= List of things named after Joe Biden =

List of things named after President of the United States Joe Biden

This article lists things named after Joe Biden, the 46th president of the United States. Holding various political offices over the last 50 years, he previously served as a New Castle County councilman in Delaware (1971–1973), a seven-term United States senator (1973–2009), and a two-term vice president under the 44th president, Barack Obama (2009–2017).

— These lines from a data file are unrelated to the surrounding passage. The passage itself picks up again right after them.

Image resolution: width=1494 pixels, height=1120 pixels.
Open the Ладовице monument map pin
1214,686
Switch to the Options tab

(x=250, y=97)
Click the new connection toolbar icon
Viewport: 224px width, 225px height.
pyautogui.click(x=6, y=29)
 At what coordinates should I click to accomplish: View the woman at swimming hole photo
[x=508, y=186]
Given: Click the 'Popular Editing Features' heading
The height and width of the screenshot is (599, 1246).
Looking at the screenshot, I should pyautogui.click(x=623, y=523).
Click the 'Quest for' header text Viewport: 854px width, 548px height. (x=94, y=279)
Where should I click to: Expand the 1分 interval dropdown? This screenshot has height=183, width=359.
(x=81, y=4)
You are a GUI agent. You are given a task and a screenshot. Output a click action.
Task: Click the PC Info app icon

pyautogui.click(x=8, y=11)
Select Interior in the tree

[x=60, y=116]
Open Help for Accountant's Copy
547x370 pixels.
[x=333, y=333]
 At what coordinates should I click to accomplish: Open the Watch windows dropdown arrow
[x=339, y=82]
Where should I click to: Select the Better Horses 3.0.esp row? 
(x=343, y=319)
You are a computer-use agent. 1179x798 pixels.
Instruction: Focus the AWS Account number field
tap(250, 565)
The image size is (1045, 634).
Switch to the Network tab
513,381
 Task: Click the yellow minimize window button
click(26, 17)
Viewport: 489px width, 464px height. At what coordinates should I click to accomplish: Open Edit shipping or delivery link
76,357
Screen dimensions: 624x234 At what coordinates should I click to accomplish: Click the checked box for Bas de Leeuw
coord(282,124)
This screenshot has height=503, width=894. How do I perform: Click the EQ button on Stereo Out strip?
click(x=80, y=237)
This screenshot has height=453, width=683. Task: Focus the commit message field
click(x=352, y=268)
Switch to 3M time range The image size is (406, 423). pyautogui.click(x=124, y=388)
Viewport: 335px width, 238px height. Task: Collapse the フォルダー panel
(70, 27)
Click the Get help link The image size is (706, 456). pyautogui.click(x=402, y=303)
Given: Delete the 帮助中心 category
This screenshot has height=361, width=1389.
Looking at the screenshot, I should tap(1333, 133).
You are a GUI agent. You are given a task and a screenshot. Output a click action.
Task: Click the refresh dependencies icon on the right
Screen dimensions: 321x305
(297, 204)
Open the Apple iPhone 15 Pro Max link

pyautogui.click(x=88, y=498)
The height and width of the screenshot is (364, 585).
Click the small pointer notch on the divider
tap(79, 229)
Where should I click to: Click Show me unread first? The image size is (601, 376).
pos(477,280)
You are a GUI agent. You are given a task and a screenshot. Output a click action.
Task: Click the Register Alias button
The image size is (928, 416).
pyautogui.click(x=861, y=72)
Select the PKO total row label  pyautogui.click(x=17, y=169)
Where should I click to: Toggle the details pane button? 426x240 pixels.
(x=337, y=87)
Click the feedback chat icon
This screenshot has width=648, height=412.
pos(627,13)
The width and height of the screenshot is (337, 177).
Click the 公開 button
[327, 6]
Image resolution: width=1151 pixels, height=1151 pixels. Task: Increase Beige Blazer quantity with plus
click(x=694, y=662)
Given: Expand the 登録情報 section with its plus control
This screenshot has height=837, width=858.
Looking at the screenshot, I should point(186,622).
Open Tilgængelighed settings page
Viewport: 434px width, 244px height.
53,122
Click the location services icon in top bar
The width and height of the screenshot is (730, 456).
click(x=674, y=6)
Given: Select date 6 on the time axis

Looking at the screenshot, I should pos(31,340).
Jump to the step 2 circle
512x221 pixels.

==Institutions and locations==
===Educational institutions===
- In 2017, Biden established the Biden Institute, a policy center at his alma mater, the University of Delaware.
- The University of Delaware renamed its public policy school the Joseph R. Biden, Jr. School of Public Policy & Administration in 2018.
- In 2017, the University of Pennsylvania established the Penn Biden Center for Diplomacy and Global Engagement, which is based in Washington, D.C.

===Other facilities===
- The Biden Welcome Center, a welcome center along Interstate 95 in Christiana, Delaware, was named after the Biden family in 2018 by a state legislative resolution.
- In 2017, the pool in Brown-Burton-Winchester Park in Wilmington, Delaware was renamed the Joseph R. Biden Jr. Aquatic Center. It had previously been known as the Prices Run Pool, and Biden himself served as the only white lifeguard there in the summer of 1962. Biden has said he took the job at the pool, which is in a predominantly black neighborhood, to try to learn more about the black community.
- The Joseph R. Biden Jr. Railroad Station, an Amtrak and SEPTA Regional Rail station in Wilmington, Delaware, was renamed in Biden's honor in 2011.
- The Biden Environmental Center in Cape Henlopen State Park is named after Joe Biden.
- The Joseph R. Biden Jr. Presidential Library is a planned presidential library focused on Biden's presidency.

===Streets/highways===
- Biden Street in Scranton, Pennsylvania, renamed from Spruce Street in 2021
- Joe Biden Way, in Scranton, Pennsylvania, renamed from North Washington Avenue in 2020
- President Biden Expressway in Scranton, Pennsylvania, renamed from Central Scranton Expressway in 2021

==Science==
===Astronomical object===
- The discovery of the minor planet 2012 VP113 was announced in 2014. Because its name includes "VP", which often stands for "Vice President", the astronomers who discovered the planet nicknamed it Biden, after the then-Vice President of the United States.

===Organisms===
- Joe the Pigeon, an individual tumbler pigeon from Australia.
- Syllipsimopodi bideni, a fossil basal species of vampire squid found in Carboniferous Bear Gulch Limestone in Montana, was named "... to celebrate the recently inaugurated (at the time of submission) 46th President of the United States, Joseph R. Biden" by paleontologists Christopher D. Whalen and Neil H. Landman, of the American Museum of Natural History.

==Fiction and the arts==
- Joe Biden, a fictional character from The Onion, abstractly parodying Biden
- TrumporBiden2024, a Twitch channel featuring fictionalized versions of Biden and Donald Trump engaging in comedic political debate
- Say it Ain't So, Joe, a chamber opera in two acts by Curtis K. Hughes (inspired by the 2008 United States vice presidential debate)

==Other==
- In 2017, Cornell University named a flavor of chocolate chip vanilla ice cream Big Red, White, and Biden in Biden's honor. Deanna Simons, academic program coordinator at Cornell Dairy, got the idea after one of her interns told her that Biden loved ice cream. After delivering a speech at Cornell's Convocation that year, Biden tasted the ice cream named after him, which he described as "really good".